= LC3 (classification) =

Para-cycling classification

LC3 is a para-cycling classification for riders with a handicap in one lower limb who will usually pedal with one leg only.

==Definition==
In 2000, BBC Sport defined this classification as "LC3 - essentially for riders with a handicap in one lower limb who will usually pedal with one leg only," In 2008, BBC Sport defined this classification was "LC3: Riders with impairment in one lower limb who will usually pedal with one leg only" In 2008, the Australian Broadcasting Corporation defined this classification was "Locomotor Disabilities (LC): Cyclists with a physical disability compete in four classes — LC1, LC2, LC3, LC4 - based on functional ability, with separate events for men and women.". The Australian Paralympic Education Program defined this classification in 2012 as: "Riders with impairment in one lower limb who will usually pedal with one leg only"

==Classification history==
Cycling first became a Paralympic sport at the 1988 Summer Paralympics.
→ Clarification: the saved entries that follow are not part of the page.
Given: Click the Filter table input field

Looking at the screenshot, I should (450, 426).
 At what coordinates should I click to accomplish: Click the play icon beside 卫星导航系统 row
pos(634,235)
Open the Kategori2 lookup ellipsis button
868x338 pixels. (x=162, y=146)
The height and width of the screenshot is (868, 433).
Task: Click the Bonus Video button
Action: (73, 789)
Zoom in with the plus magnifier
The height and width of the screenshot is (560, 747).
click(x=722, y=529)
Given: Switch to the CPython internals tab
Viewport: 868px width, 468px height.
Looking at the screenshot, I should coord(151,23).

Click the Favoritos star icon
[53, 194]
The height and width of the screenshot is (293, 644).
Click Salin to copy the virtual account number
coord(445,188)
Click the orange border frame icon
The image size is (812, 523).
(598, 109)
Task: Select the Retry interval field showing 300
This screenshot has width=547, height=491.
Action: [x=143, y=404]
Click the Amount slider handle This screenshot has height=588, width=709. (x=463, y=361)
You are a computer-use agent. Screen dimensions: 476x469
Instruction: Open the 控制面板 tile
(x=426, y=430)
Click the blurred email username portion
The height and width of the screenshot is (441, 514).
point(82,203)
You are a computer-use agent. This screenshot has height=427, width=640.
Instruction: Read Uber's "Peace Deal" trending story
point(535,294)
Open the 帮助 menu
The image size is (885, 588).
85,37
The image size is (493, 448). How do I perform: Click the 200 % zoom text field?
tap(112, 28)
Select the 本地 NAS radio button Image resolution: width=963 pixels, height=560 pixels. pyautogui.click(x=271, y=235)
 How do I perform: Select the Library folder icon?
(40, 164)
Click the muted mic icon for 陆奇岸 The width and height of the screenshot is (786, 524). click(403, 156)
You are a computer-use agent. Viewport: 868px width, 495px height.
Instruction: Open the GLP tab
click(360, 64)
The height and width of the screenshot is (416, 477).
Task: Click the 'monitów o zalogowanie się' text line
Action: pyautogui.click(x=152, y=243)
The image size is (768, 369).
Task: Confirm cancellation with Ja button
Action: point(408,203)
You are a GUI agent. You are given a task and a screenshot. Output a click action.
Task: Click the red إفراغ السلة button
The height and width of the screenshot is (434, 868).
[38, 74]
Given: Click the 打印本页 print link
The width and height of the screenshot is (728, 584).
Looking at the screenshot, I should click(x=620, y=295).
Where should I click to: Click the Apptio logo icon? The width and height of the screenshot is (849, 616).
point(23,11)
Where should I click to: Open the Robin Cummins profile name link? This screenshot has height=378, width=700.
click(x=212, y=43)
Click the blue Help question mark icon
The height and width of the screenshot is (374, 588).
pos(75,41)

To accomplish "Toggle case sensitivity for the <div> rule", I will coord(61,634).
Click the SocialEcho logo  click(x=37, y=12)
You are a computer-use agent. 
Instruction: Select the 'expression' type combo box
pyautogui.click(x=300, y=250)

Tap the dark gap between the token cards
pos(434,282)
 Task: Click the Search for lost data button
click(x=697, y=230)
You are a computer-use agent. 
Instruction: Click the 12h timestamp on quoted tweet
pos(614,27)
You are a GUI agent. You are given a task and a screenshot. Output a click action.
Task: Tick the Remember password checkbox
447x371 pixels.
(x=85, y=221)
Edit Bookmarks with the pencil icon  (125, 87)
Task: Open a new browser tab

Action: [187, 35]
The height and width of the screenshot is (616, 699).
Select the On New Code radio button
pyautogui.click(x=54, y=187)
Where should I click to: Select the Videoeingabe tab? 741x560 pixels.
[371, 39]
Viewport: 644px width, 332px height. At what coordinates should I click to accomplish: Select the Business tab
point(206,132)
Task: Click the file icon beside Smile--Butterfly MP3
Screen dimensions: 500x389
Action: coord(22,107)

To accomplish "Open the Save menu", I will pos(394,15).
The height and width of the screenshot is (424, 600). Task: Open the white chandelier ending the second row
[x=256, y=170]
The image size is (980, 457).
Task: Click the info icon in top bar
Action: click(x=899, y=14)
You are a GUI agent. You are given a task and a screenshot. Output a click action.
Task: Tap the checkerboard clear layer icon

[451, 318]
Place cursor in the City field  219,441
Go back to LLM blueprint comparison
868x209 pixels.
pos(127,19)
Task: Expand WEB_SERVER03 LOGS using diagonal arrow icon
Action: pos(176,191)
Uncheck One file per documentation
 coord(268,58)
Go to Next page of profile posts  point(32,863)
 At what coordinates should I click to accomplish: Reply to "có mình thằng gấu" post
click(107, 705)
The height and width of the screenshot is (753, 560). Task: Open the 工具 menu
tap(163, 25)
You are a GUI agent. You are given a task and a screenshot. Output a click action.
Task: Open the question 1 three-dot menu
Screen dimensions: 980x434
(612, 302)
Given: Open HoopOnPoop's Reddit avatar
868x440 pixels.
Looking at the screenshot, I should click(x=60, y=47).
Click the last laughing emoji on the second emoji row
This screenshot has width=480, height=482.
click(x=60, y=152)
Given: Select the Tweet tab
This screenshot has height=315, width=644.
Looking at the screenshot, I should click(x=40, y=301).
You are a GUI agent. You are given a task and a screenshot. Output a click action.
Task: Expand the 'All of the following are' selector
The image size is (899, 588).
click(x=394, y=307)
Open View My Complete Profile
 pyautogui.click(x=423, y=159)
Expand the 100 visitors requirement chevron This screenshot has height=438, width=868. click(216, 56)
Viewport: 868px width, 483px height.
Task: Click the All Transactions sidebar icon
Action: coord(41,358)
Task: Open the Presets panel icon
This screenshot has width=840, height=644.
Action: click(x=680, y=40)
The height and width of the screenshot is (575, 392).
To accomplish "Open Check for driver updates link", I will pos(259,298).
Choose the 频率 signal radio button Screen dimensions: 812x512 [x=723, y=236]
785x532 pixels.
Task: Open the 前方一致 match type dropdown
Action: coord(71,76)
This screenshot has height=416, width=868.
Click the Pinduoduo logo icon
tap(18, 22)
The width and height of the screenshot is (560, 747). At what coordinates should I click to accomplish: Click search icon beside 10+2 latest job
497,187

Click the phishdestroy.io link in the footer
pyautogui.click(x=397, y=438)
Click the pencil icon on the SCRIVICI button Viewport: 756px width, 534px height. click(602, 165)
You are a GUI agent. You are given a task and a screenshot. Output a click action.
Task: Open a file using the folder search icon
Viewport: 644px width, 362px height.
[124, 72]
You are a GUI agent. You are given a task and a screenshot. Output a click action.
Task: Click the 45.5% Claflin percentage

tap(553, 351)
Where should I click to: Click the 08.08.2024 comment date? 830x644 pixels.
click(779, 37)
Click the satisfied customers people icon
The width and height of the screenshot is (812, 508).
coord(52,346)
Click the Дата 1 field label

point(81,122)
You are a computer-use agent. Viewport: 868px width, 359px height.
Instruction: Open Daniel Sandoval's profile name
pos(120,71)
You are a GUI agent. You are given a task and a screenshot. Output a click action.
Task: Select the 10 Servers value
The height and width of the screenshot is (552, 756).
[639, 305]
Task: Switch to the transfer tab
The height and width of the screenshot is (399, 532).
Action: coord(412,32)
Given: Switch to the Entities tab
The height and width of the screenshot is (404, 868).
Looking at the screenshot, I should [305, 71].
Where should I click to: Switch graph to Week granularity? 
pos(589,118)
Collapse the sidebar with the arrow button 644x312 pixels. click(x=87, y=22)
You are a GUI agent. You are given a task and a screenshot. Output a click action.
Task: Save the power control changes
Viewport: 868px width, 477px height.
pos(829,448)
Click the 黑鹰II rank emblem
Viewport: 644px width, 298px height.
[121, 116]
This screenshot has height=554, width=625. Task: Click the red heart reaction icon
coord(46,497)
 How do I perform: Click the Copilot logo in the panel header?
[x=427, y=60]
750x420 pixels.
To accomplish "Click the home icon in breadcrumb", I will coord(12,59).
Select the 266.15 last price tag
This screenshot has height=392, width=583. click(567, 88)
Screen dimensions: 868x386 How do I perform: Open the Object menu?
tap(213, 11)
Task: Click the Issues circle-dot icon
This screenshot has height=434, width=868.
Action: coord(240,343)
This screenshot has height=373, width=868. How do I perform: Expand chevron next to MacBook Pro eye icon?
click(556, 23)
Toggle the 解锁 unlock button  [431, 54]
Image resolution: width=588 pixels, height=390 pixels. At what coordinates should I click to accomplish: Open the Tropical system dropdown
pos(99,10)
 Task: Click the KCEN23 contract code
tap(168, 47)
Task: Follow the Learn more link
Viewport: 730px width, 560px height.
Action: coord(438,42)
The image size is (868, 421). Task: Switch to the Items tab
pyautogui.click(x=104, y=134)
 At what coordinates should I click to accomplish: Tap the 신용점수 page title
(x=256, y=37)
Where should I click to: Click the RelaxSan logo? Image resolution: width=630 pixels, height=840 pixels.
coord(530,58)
In September 2006, governance for para-cycling passed from the International Paralympic Committee's International Cycling Committee to UCI at a meeting in Switzerland. When this happened, the responsibility of classifying the sport also changed.

For the 2016 Summer Paralympics in Rio, the International Paralympic Committee had a zero classification at the Games policy. This policy was put into place in 2014, with the goal of avoiding last minute changes in classes that would negatively impact athlete training preparations. All competitors needed to be internationally classified with their classification status confirmed prior to the Games, with exceptions to this policy being dealt with on a case-by-case basis.

==Events==
Events for this classification include the Individual Pursuit and the 1 km Time Trial.

==Historical world records==
Below are some historical world records for this classification in the 200m men's Indoor track / Flying start.
| Time | Cyclist | Country | Classification | Date and location | Country location | Reference |
| 15"040 | Miguel Angel Perez | ESP | LC 3 Bicycle | 02.06.1994 GENT | BEL | |
| 14"550 | Norbert Zettler | AUT | LC 3 Bicycle | 03.08.1995 AUGSBURG | GER | |
| 13"332 | Matthew Plested | GBR | LC 3 Bicycle | 23.08.2003 NCC MANCHESTER | GBR | |

==Competitors==
LC3 competitors include Simon Richardson from Great Britain who has won multiple gold medals. Another competitor in this class includes Australia's Chris Scott.

==Becoming classified==
Classification is handled by Union Cycliste Internationale.